Alegando que «o Governo não pode ser a muleta duma estratégia que só serve o BPP», a ADCBPP acusa o executivo e a classe política em geral de preferirem «calar-se com medo de perder votos em ano eleitoral».

«Afinal são só 3.000 clientes» de um «banco demasiado pequeno para fazer estragos», afirmam.

Para esta associação, se o mesmo se passasse com 3.000 dos clientes da CGD, BCP, BES ou BPI «é evidente que o Estado garantiria, com receio de que o pânico se alastrasse a todos os depositantes desse qualquer banco, os respectivos investimentos».

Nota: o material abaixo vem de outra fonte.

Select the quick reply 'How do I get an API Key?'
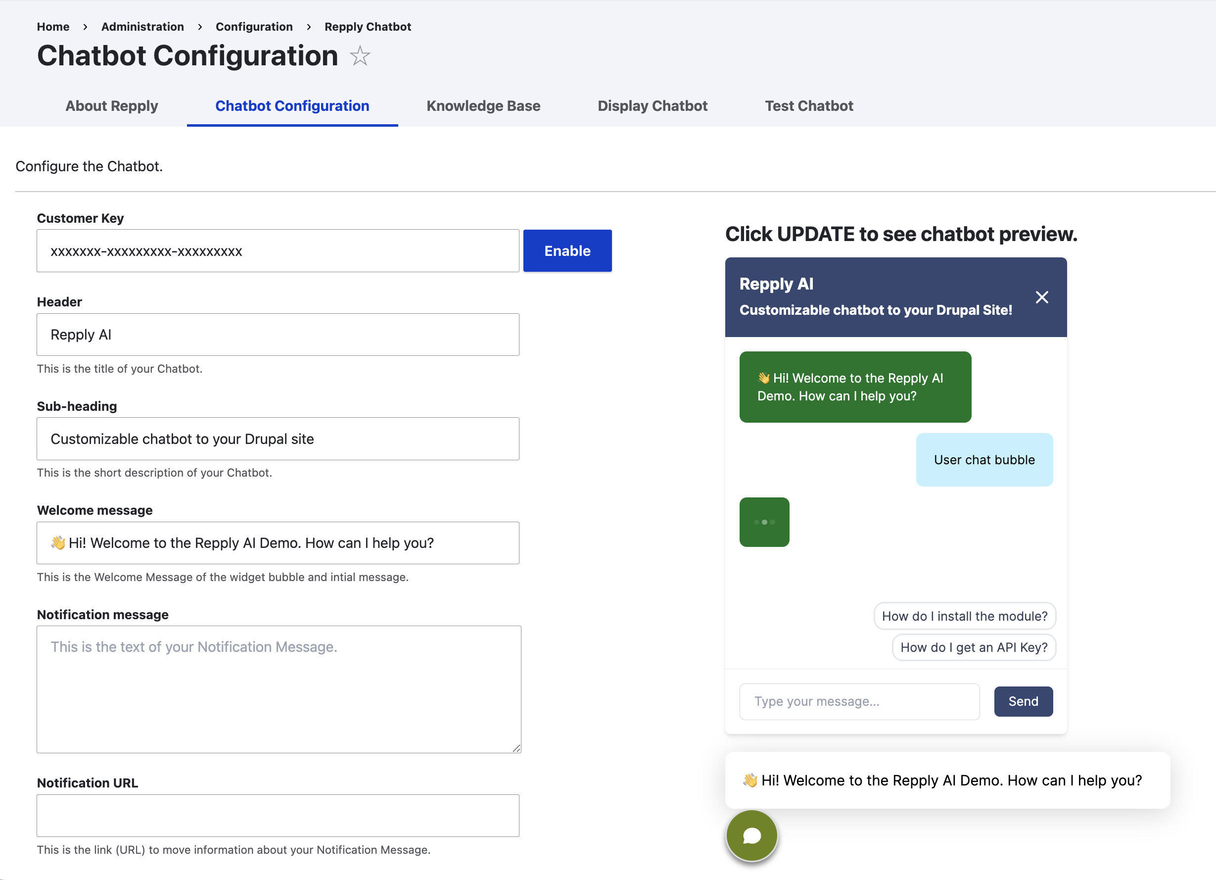 pyautogui.click(x=973, y=647)
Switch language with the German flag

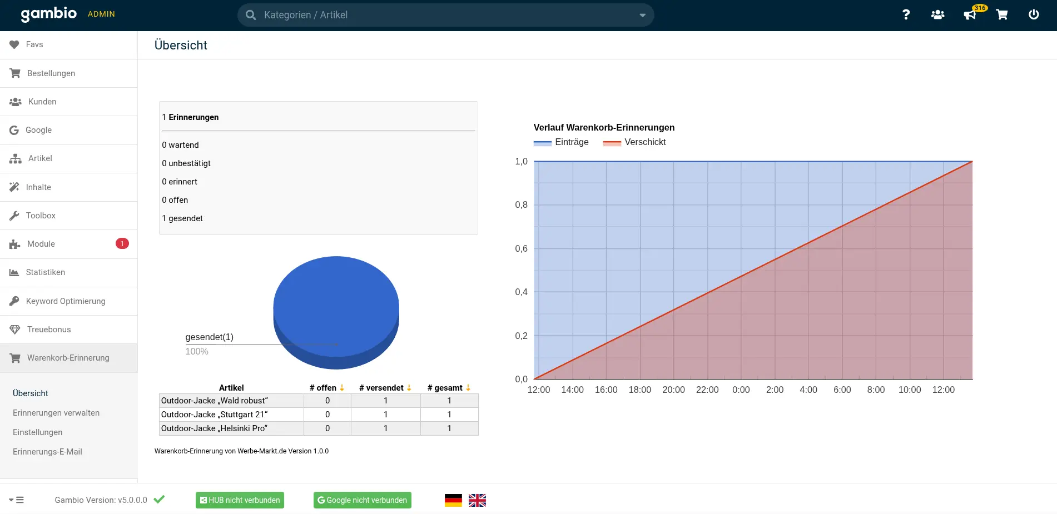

A associação acusa ainda «as entidades oficiais» de continuarem a permitir «que se passe a imagem, infundada, de que os clientes do BPP são somente alguns ricos, gananciosos, especuladores», quando na verdade são «essencialmente pessoas que trabalharam, ganharam a sua vida honestamente e aforraram».

Para a ADCBPP, impõe-se ainda que o Governo explique «porque é que o aval que foi dado ao empréstimo de 450 milhões de euros que integra o misterioso e ainda desaparecido balanço de 24 de Novembro de 2008 não foi publicado pelo secretário de Estado».

«Não será relevante a publicidade desse documento para de forma transparente se perceber a forma como o dinheiro tem sido, desde então, utilizado?», questiona, interrogando-se ainda sobre «que tipo de produtos tinham as Caixas de Crédito Agrícola e outros credores internacionais no BPP».

«É essencial que o Estado, que através do Banco de Portugal nomeou administradores a quem compete a gestão corrente do banco, esclareça cabalmente como tem sido gerido o banco desde essa data», acrescenta.